Saved data entries
────────────────

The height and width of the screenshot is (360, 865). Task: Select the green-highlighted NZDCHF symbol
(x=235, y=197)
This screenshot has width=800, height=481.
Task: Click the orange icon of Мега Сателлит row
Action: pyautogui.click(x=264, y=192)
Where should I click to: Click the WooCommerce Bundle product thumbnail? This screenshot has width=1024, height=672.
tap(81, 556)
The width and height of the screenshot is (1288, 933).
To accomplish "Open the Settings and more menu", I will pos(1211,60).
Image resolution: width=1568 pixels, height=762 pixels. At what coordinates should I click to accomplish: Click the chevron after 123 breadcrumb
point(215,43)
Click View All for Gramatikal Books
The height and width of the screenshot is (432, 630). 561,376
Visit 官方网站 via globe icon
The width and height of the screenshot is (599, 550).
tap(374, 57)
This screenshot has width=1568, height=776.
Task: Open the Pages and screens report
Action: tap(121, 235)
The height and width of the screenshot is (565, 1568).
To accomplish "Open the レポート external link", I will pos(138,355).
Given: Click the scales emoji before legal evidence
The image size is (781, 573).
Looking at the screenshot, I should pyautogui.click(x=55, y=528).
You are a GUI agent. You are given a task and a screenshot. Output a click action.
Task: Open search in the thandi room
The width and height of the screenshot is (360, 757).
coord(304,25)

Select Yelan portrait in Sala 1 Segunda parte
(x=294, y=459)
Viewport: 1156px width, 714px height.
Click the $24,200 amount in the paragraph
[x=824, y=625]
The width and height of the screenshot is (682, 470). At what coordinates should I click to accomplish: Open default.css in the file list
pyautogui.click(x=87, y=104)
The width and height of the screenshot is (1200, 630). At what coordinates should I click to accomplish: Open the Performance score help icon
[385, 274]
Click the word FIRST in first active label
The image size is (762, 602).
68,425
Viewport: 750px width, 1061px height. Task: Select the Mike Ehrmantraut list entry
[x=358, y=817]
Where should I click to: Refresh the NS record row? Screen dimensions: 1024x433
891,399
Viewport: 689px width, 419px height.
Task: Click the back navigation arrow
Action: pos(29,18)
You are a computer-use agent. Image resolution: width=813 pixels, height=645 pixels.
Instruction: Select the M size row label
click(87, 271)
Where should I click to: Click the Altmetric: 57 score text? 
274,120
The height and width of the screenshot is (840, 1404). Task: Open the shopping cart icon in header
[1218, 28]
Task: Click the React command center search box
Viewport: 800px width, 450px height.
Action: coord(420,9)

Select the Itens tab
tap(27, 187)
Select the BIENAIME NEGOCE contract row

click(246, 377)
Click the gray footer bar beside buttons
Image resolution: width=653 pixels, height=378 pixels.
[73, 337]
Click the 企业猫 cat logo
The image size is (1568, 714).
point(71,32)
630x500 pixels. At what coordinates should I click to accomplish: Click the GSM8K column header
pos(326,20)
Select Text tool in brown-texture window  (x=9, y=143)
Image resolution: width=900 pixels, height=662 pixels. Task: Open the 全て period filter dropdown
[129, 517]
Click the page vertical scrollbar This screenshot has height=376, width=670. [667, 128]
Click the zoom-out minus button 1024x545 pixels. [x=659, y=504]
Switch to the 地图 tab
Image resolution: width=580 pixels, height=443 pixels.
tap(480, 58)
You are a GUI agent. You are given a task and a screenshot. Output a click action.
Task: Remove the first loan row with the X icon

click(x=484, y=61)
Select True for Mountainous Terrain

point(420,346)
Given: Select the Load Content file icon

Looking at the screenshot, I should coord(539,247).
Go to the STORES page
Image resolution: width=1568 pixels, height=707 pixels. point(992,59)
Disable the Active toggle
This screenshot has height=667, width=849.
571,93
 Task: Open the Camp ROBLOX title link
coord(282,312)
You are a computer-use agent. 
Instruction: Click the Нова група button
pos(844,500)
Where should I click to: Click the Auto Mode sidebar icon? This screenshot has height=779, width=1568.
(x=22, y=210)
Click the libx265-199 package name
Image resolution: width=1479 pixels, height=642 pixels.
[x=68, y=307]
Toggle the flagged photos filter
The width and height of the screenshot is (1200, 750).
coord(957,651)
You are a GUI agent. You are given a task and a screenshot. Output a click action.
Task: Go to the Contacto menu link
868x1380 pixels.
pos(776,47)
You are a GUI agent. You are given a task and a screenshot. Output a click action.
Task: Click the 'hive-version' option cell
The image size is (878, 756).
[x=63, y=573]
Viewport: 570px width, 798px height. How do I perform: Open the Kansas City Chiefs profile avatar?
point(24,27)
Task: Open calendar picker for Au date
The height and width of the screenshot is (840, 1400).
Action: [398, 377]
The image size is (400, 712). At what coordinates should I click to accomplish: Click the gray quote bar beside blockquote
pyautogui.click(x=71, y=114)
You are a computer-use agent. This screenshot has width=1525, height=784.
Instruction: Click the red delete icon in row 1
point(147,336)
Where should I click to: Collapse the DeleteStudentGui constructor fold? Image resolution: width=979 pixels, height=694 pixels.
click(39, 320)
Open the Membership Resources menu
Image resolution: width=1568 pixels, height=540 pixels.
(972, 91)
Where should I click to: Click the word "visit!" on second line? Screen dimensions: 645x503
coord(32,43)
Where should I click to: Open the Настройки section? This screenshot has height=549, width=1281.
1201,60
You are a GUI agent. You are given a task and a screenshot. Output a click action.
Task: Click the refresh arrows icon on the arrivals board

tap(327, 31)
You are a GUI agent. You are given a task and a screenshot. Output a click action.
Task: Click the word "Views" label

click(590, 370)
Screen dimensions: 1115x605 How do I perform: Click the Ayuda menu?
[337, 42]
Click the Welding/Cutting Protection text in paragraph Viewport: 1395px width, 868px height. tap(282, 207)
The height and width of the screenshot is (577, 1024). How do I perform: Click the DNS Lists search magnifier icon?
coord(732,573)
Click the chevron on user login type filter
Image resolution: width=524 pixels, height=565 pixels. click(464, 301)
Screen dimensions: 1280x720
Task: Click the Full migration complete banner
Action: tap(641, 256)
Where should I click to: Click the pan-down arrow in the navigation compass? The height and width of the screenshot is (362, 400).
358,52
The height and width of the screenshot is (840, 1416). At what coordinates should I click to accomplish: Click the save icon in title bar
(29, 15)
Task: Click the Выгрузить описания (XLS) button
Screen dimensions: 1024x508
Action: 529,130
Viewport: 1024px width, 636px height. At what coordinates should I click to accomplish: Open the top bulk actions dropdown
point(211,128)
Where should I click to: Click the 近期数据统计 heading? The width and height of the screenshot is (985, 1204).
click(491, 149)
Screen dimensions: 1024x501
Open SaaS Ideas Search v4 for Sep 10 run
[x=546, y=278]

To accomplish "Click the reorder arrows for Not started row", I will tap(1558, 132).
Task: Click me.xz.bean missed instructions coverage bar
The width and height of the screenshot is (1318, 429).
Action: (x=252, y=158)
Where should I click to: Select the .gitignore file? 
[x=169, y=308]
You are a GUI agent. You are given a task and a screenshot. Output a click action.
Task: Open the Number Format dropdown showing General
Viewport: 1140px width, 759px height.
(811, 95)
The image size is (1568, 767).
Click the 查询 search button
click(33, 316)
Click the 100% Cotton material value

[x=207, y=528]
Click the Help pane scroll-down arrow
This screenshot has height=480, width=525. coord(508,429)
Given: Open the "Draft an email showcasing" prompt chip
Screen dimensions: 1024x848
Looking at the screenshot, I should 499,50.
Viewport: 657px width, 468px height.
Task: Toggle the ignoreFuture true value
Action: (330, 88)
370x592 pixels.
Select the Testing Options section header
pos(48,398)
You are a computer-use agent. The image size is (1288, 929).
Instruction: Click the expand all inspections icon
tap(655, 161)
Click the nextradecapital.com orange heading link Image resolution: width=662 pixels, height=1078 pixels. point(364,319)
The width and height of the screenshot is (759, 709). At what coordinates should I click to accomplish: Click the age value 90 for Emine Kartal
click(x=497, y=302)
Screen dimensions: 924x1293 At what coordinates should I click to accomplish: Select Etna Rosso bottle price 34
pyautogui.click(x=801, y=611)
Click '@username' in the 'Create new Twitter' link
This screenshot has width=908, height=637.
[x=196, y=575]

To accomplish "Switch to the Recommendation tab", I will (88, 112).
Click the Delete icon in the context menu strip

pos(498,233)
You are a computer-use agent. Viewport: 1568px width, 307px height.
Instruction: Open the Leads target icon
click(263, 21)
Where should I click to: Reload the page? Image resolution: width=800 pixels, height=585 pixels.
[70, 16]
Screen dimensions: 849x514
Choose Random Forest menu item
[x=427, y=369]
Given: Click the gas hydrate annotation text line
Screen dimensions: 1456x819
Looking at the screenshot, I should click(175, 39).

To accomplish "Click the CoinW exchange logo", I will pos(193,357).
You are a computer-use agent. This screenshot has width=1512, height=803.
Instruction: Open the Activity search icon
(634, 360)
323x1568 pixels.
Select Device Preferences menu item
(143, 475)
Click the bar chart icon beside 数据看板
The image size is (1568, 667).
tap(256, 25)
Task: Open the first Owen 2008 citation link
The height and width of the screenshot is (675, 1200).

────────────────

# TASK INSTRUCTIONS
Within the entries above, count each line holding the string "logo". Give only the result.

# ANSWER SPACE
2